WNT Signaling in osteoarthritis and osteoporosis: what is the biological significance for the clinician?

Osteoporosis and osteoarthritis are common musculoskeletal disorders in which cause and outcome are determined by genetic and environmental factors. The WNT signaling pathway plays an important role in skeletal development and growth. Polymorphisms in a number of genes that belong to this pathway are associated with osteoarthritis and/or osteoporosis. This suggests a role for this molecular signaling pathway in postnatal joint and bone homeostasis and pathology. Increased activity of WNT signaling strengthens the bone but may have adverse effects on the articular cartilage. Frizzled related protein (FRZB) plays a role in both bone and cartilage. Better understanding of the WNT pathway and its modulators may lead to specific therapeutics for both osteoarthritis and osteoporosis. This review focuses on recent studies in human genetics and animal models and highlights the potential clinical relevance of this rapidly evolving field of research.

Tight regulation of wingless-type signaling in the articular cartilage - subchondral bone biomechanical unit: transcriptomics in Frzb-knockout mice.

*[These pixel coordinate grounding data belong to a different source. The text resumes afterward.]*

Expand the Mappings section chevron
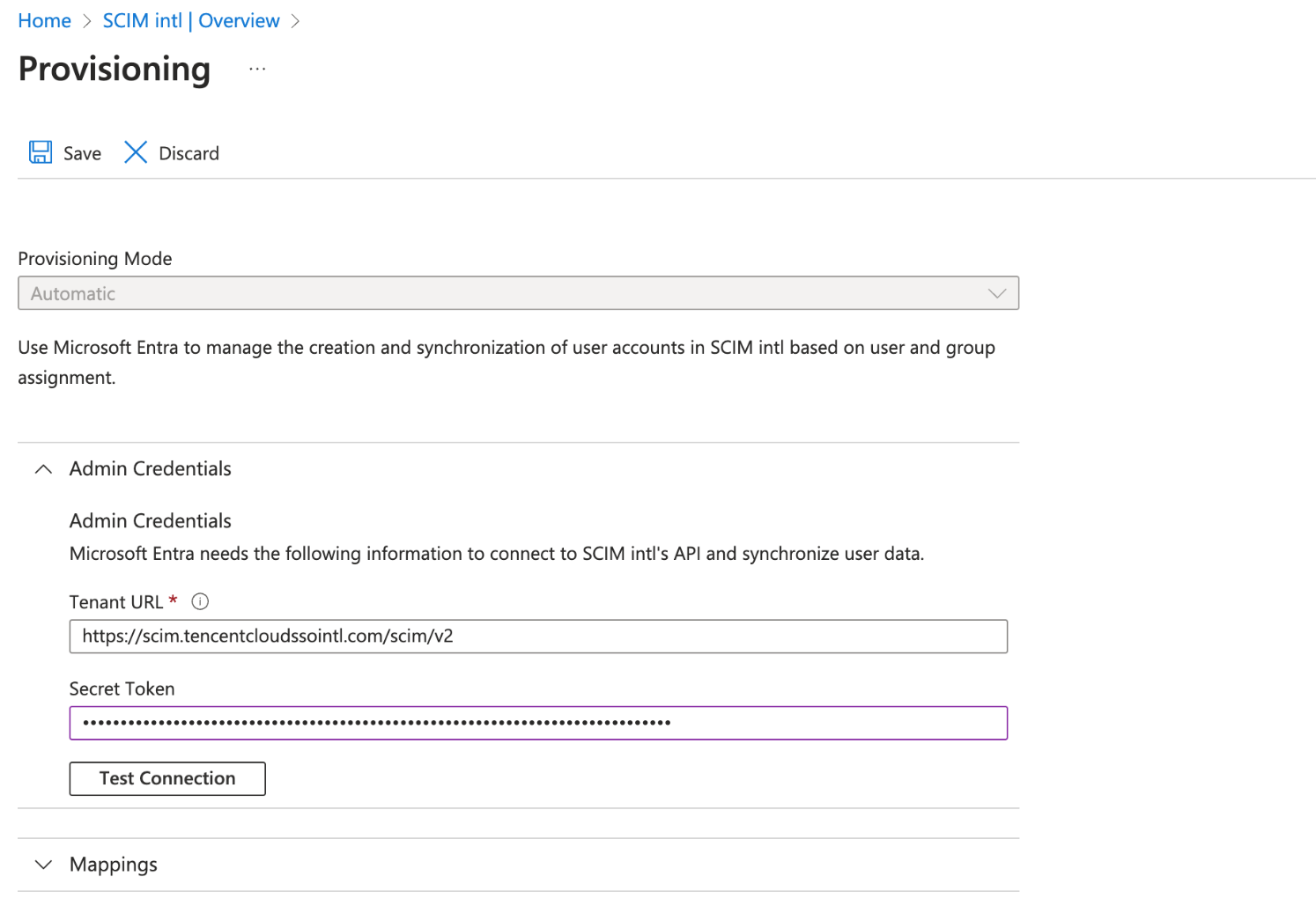Screen dimensions: 1316x913 click(x=43, y=865)
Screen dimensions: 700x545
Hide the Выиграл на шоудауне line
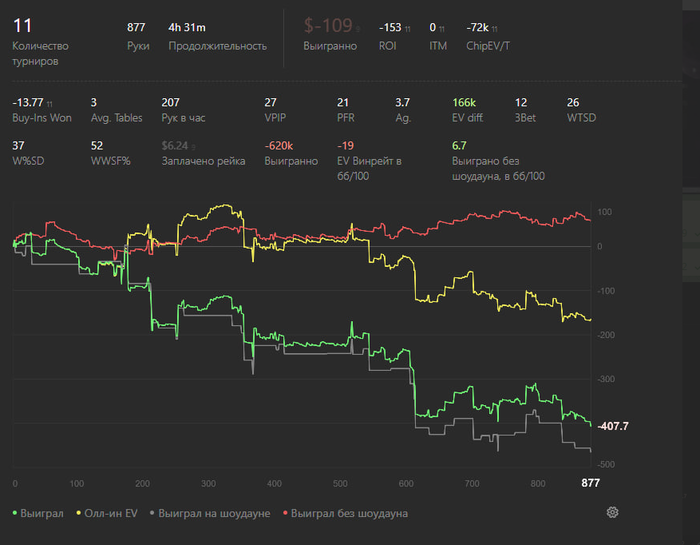[x=212, y=513]
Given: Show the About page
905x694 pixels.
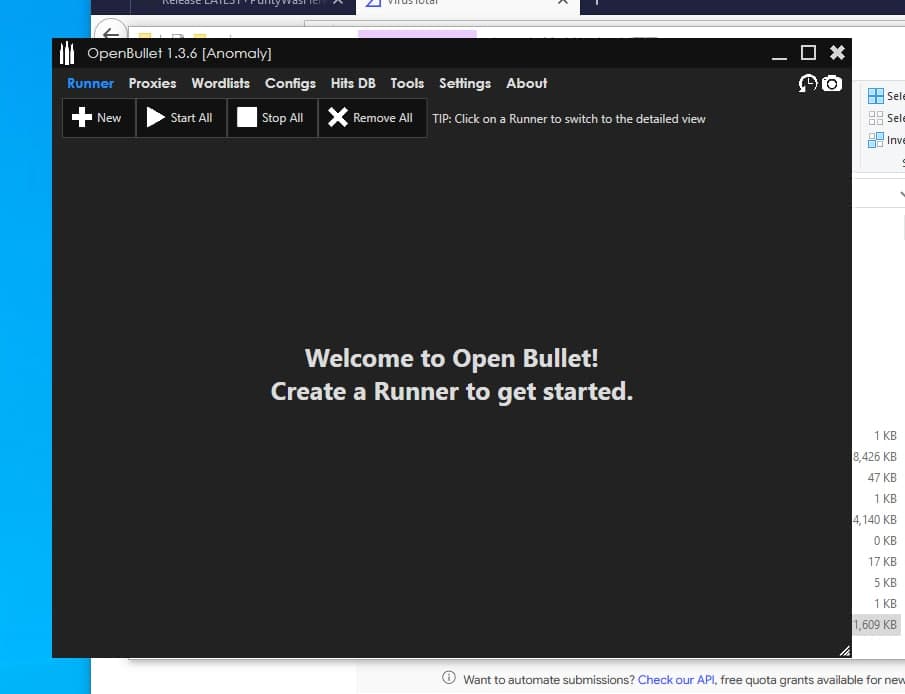Looking at the screenshot, I should tap(526, 83).
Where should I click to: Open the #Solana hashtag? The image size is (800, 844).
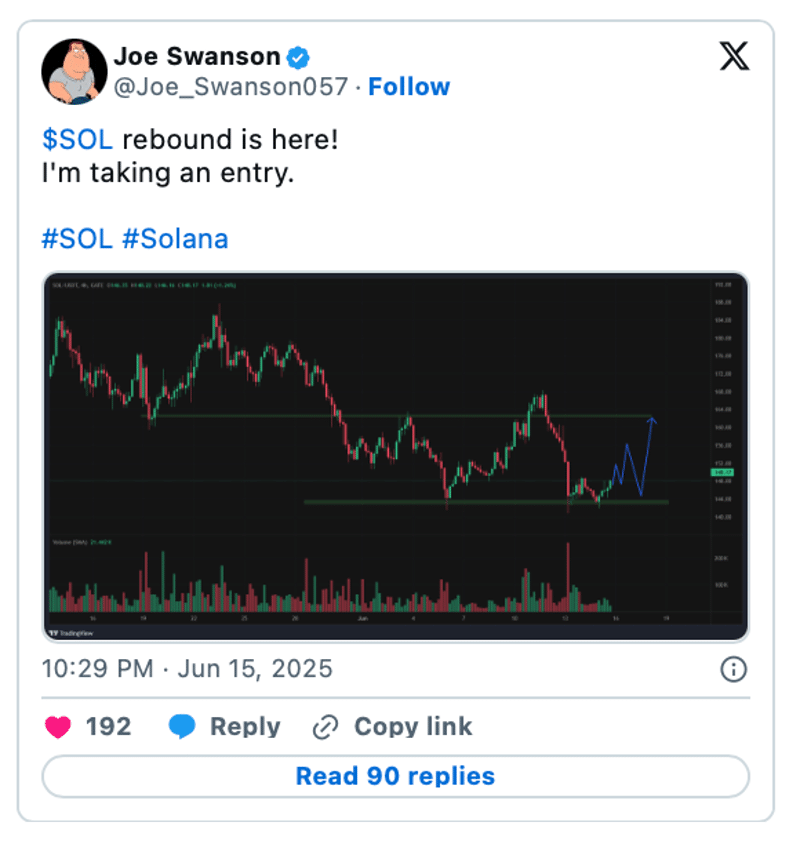[x=174, y=239]
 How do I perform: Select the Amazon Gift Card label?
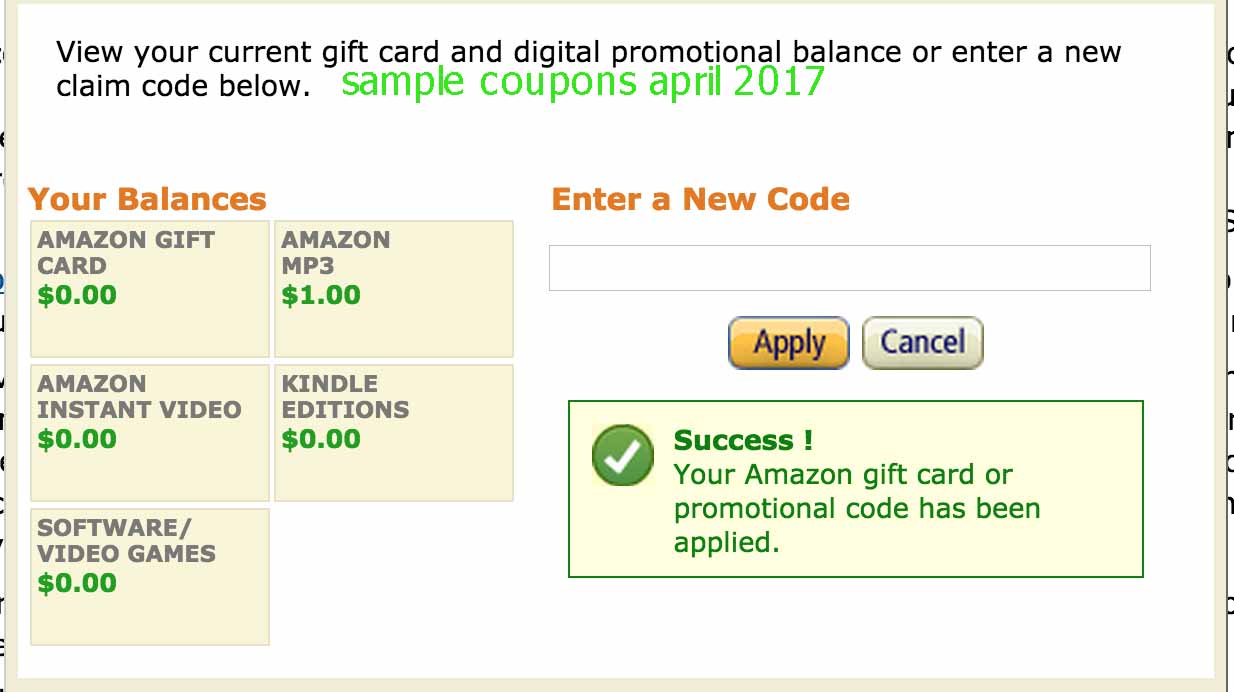(x=126, y=253)
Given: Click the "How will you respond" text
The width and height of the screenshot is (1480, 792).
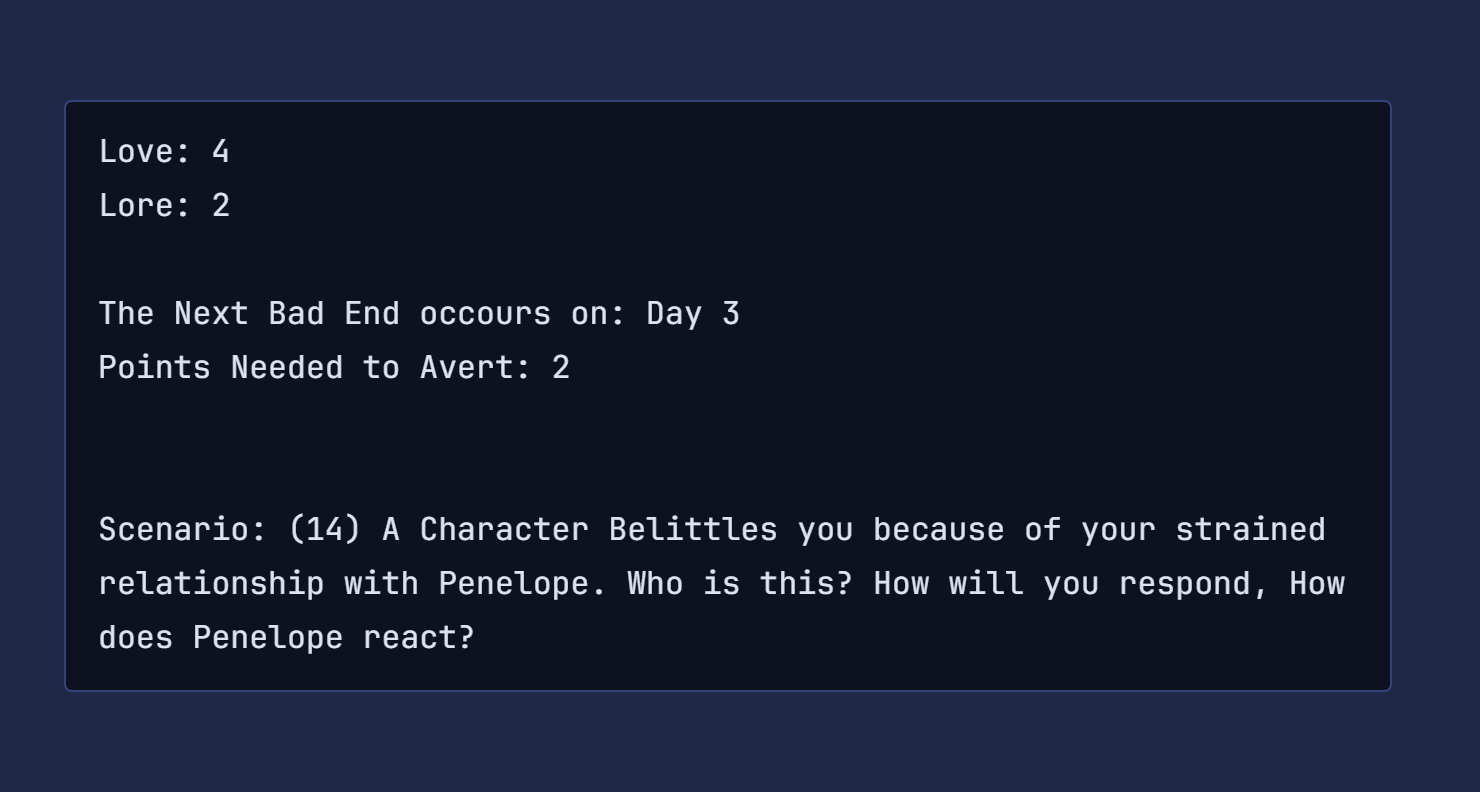Looking at the screenshot, I should [x=1071, y=584].
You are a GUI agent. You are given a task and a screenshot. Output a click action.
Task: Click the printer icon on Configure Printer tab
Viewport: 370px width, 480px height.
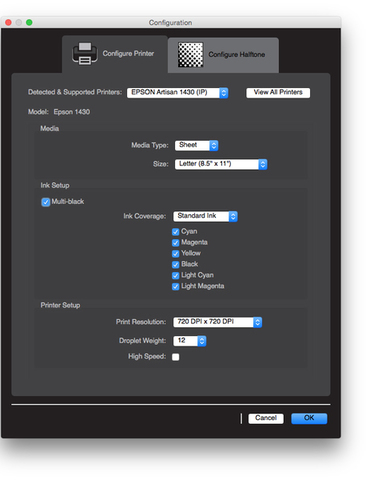85,53
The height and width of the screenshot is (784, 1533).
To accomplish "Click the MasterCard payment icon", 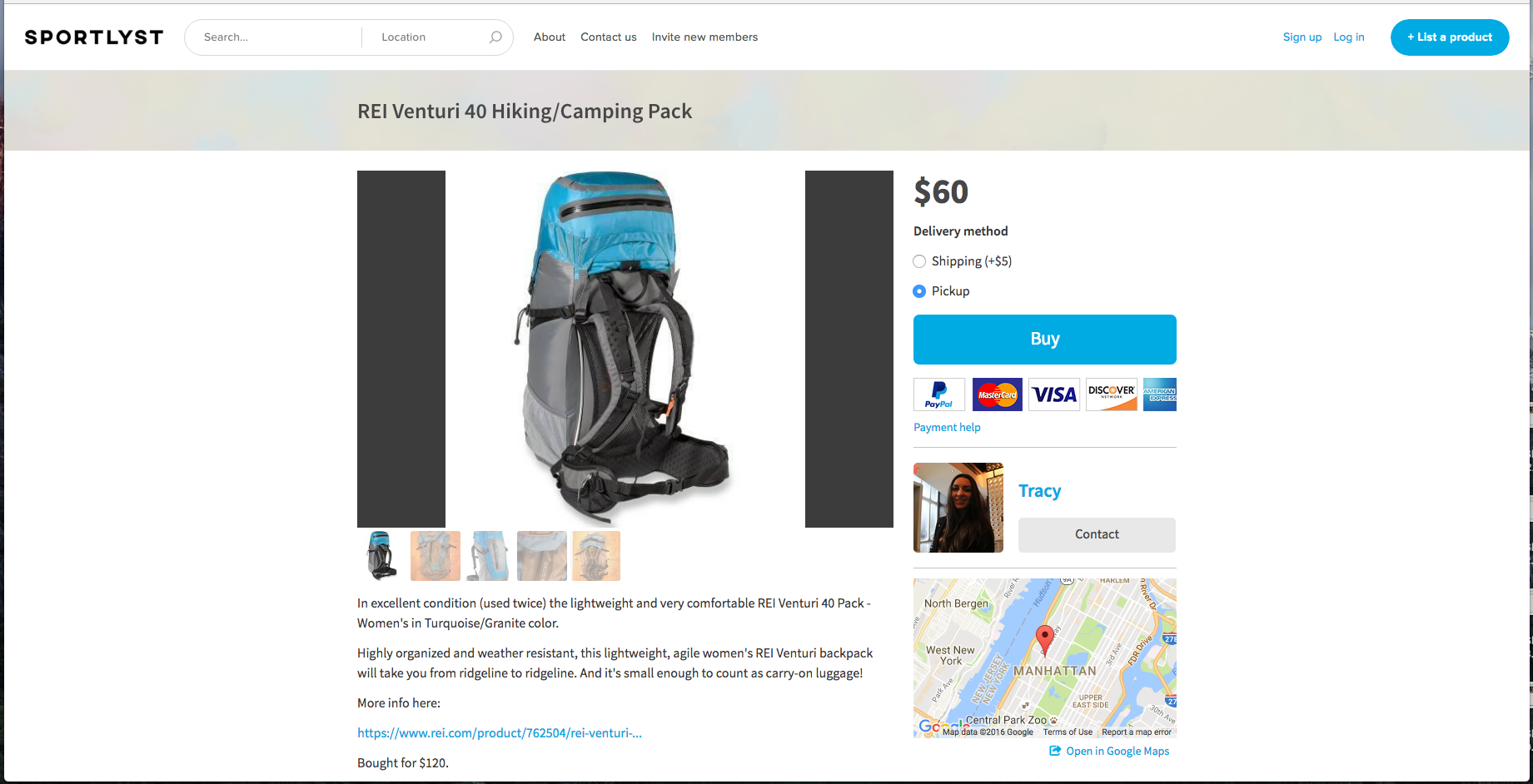I will pyautogui.click(x=997, y=394).
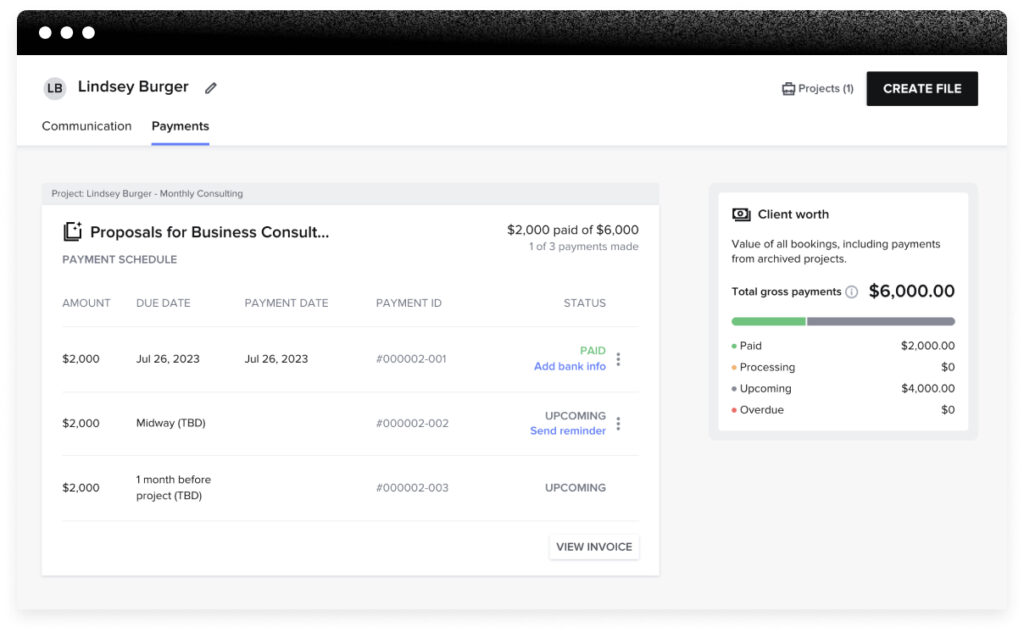Screen dimensions: 1024x633
Task: Click the VIEW INVOICE button
Action: (x=593, y=547)
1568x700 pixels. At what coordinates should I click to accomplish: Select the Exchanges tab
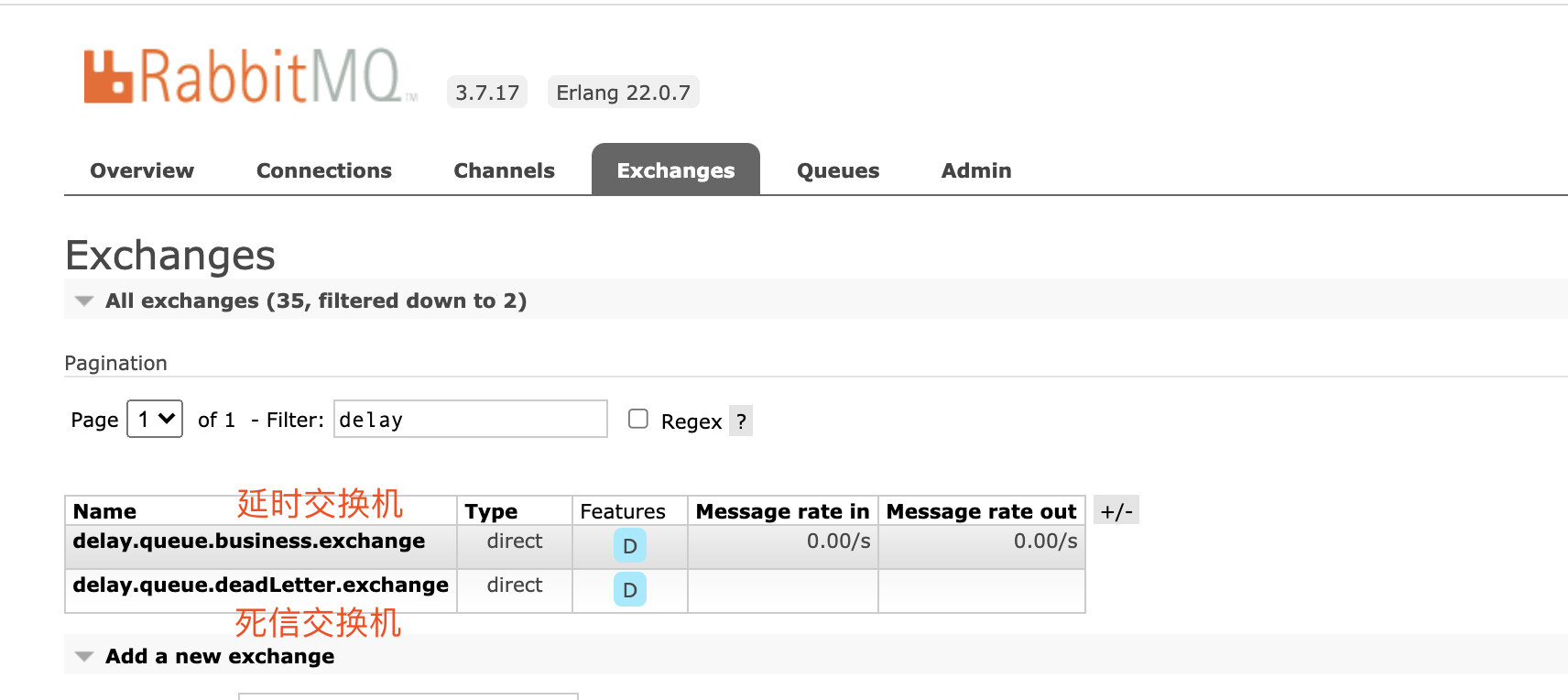click(x=676, y=170)
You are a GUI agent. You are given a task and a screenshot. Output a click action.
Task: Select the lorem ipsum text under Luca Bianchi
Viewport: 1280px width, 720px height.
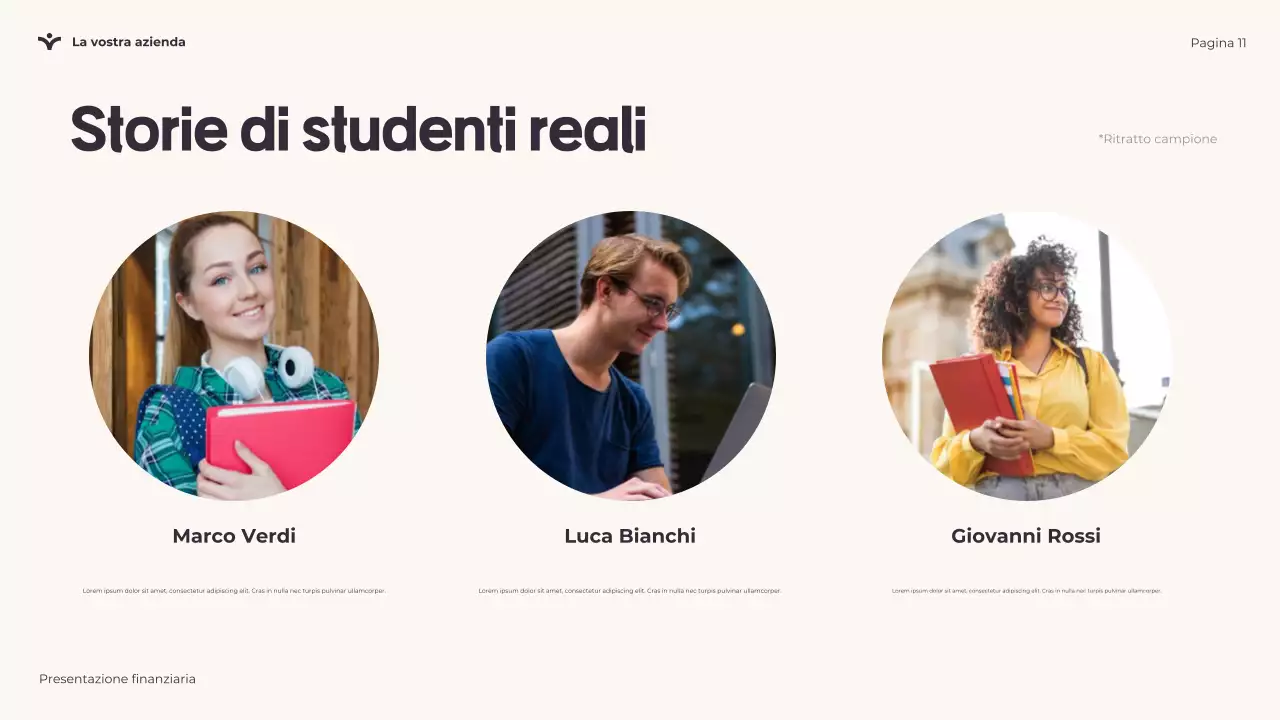pos(630,591)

INTRODUCTION: The aim of this research was to study molecular changes in the articular cartilage and subchondral bone of the tibial plateau from mice deficient in frizzled-related protein (Frzb) compared to wild-type mice by transcriptome analysis. METHODS: Gene-expression analysis of the articular cartilage and subchondral bone of three wild-type and three Frzb-/- mice was performed by microarray. Data from three wild-type and two Frzb-/- samples could be used for pathway analysis of differentially expressed genes and were explored with PANTHER, DAVID and GSEA bioinformatics tools. Activation of the wingless-type (WNT) pathway was analysed using Western blot. The effects of Frzb gain and loss of function on chondrogenesis and cell proliferation was examined using ATDC5 micro-masses and mouse ribcage chondrocytes. RESULTS: Extracellular matrix-associated integrin and cadherin pathways, as well as WNT pathway genes were up-regulated in Frzb-/- samples. Several WNT receptors, target genes and other antagonists were up-regulated, but no difference in active ß-catenin was found. Analysis of ATDC5 cell micro-masses overexpressing FRZB indicated an up-regulation of aggrecan and Col2a1, and down-regulation of molecules related to damage and repair in cartilage, Col3a1 and Col5a1. Silencing of Frzb resulted in down-regulation of aggrecan and Col2a1. Pathways associated with cell cycle were down-regulated in this transcriptome analysis. Ribcage chondrocytes derived from Frzb-/- mice showed decreased proliferation compared to wild-type cells. CONCLUSIONS: Our analysis provides evidence for tight regulation of WNT signalling, shifts in extracellular matrix components and effects on cell proliferation and differentiation in the articular cartilage - subchondral bone unit in Frzb-/- mice. These data further support an important role for FRZB in joint homeostasis and highlight the complex biology of WNT signaling in the joint.